## Excerpt to read
=== Begin Enclosure ===

This was my eighth time to the USCA conference. It’s impressive to watch the evolution of people’s knowledge and understanding of biomedical prevention. In fact, “biomedical” has become a household word, tossed around casually at plenaries and in sessions. In the early days, while PrEP was still in clinical trials, no one was really interested in attending our PrEP sessions, usually relegated to 8:30 on a Saturday or Sunday morning. People would say, “talk to us when PrEP is here.” My colleague Kevin took to donning a sandwich board to advertise our sessions. Our PrEP talks have graduated from sideline roundtables to primary real estate — this year, the first workshop session after the first day plenary.
My fondness for this conference grows yearly. Participants are primarily frontline service providers from ASOs, which by now are mostly staffed by people living with HIV or those in proximity. Needless to say, it is a community of about 4,000 black and brown gay men, women of color and transgender people. There are also Department of Health and CDC folks and a smattering of PhRMA. The constellation makes for a serious yet fun and non-judgmental way of sharing experiences. The mission lately is how to best move people through the treatment cascade and deliver PrEP. Most who need PrEP are not aware of it but worse is the lack of knowledge on the part of providers. Culturally competent care is a tiresome gap.
I learned that funding for PrEP could be available to most people in the country, even the undocumented. There are at least five different mechanisms covering some combination of costs for drugs, doctor’s visits and lab tests. However, wending through these systems is terribly complicated, requires a professional health navigator and underscores the need for better healthcare systems in the US. Access is especially difficult in the 19 states the have not signed on to Medicaid expansion because their representatives' resentment for Obama outweighs their need to serve their constituents.
We’ve come a long way from the activism of “drugs into bodies”. There was a staged protest for trans’ rights. USCA is all about “edutainment”. Folks like Laverne Cox now participate, sharing the spotlight with other motivational speakers. There were hired professionals who interpretive danced through the leaky treatment cascade, "filling the gaps”. This particular lunch show was sponsored by Gilead. I suppose this is why their dance did not address the distance between cost to manufacture Gilead’s life-extending HCV drug — Sovaldi — and the gouged prices they sell it for. Times have indeed changed but, at last, biomedical HIV-prevention is becoming inculcated at the forefront of the US HIV response.

=== End Enclosure ===

## Provided records

=== Begin Enclosure ===

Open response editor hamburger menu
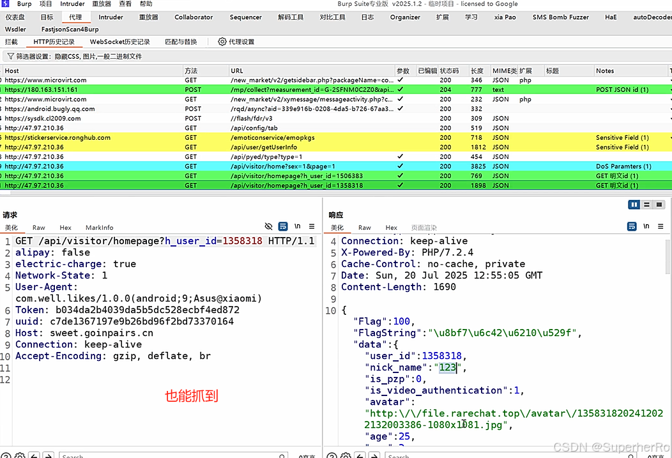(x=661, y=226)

=== End Enclosure ===
=== Begin Enclosure ===

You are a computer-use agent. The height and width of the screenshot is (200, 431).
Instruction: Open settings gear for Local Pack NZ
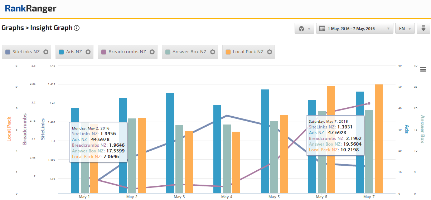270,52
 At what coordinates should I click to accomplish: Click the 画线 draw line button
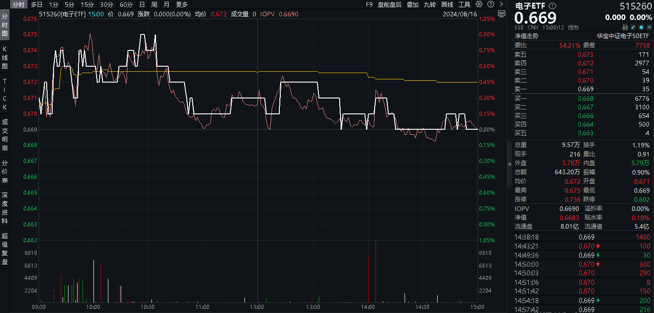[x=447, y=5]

=== End Enclosure ===

## Description of the task
Reproduce the piece on the USCA conference from "We’ve come a" down to "US HIV response.", substituting "paid performers" for "hired professionals".

## Reply to the task
We’ve come a long way from the activism of “drugs into bodies”. There was a staged protest for trans’ rights. USCA is all about “edutainment”. Folks like Laverne Cox now participate, sharing the spotlight with other motivational speakers. There were paid performers who interpretive danced through the leaky treatment cascade, "filling the gaps”. This particular lunch show was sponsored by Gilead. I suppose this is why their dance did not address the distance between cost to manufacture Gilead’s life-extending HCV drug — Sovaldi — and the gouged prices they sell it for. Times have indeed changed but, at last, biomedical HIV-prevention is becoming inculcated at the forefront of the US HIV response.